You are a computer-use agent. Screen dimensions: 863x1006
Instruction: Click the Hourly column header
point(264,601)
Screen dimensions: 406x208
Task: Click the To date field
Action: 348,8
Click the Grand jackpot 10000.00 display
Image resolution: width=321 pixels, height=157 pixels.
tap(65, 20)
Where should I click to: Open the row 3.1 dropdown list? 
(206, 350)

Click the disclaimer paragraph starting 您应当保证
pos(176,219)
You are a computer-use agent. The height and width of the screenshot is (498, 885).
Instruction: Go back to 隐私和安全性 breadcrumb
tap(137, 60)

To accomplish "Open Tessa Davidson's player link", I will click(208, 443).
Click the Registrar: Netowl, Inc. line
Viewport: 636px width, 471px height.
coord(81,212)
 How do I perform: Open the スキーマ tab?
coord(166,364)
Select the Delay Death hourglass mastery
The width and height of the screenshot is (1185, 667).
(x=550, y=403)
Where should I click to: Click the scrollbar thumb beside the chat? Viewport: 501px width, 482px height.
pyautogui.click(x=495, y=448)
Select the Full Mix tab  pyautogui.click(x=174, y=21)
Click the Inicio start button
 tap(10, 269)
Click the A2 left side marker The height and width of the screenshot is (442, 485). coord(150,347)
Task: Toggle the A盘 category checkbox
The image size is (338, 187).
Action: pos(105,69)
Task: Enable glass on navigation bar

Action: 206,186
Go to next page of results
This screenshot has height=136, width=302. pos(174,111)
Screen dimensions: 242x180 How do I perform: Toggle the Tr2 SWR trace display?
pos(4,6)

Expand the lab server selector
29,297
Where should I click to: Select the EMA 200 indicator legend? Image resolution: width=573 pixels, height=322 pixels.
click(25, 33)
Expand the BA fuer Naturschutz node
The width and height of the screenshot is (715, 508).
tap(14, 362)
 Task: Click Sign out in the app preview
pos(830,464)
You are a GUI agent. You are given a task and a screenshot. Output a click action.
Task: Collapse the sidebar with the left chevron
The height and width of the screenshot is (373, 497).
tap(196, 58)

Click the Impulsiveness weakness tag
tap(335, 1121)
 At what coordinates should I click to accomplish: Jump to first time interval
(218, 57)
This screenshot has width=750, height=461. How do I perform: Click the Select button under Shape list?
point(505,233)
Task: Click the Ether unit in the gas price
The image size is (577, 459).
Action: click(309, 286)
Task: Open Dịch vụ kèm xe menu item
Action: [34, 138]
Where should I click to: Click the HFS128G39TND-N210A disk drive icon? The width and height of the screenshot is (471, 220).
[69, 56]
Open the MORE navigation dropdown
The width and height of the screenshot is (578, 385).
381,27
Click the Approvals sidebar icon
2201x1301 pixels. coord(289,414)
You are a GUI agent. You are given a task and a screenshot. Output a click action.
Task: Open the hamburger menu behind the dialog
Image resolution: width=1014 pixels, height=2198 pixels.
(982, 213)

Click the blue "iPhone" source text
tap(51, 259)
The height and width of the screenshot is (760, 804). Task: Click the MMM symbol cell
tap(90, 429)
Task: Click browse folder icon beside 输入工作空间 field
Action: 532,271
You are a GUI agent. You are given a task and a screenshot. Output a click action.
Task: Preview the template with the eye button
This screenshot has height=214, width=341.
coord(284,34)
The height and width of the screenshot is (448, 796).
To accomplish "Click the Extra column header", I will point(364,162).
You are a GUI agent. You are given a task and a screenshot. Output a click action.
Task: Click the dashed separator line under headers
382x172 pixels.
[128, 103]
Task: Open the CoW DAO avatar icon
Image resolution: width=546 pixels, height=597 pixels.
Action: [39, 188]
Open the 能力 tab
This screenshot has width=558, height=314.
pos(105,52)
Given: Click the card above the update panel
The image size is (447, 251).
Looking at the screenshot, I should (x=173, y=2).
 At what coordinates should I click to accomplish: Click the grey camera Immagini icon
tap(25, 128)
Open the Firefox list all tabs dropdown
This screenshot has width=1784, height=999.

TASK GOAL = Give again the lines from the line holding "The height and width of the screenshot is (760, 804)." through the close of the listing, both included, exactly as written and with nothing else.

ANSWER AREA =
The height and width of the screenshot is (760, 804). Task: Click the MMM symbol cell
tap(90, 429)
Task: Click browse folder icon beside 输入工作空间 field
Action: 532,271
You are a GUI agent. You are given a task and a screenshot. Output a click action.
Task: Preview the template with the eye button
This screenshot has height=214, width=341.
coord(284,34)
The height and width of the screenshot is (448, 796).
To accomplish "Click the Extra column header", I will point(364,162).
You are a GUI agent. You are given a task and a screenshot. Output a click action.
Task: Click the dashed separator line under headers
382x172 pixels.
[128, 103]
Task: Open the CoW DAO avatar icon
Image resolution: width=546 pixels, height=597 pixels.
Action: [39, 188]
Open the 能力 tab
This screenshot has width=558, height=314.
pos(105,52)
Given: Click the card above the update panel
The image size is (447, 251).
Looking at the screenshot, I should (x=173, y=2).
 At what coordinates should I click to accomplish: Click the grey camera Immagini icon
tap(25, 128)
Open the Firefox list all tabs dropdown
This screenshot has width=1784, height=999.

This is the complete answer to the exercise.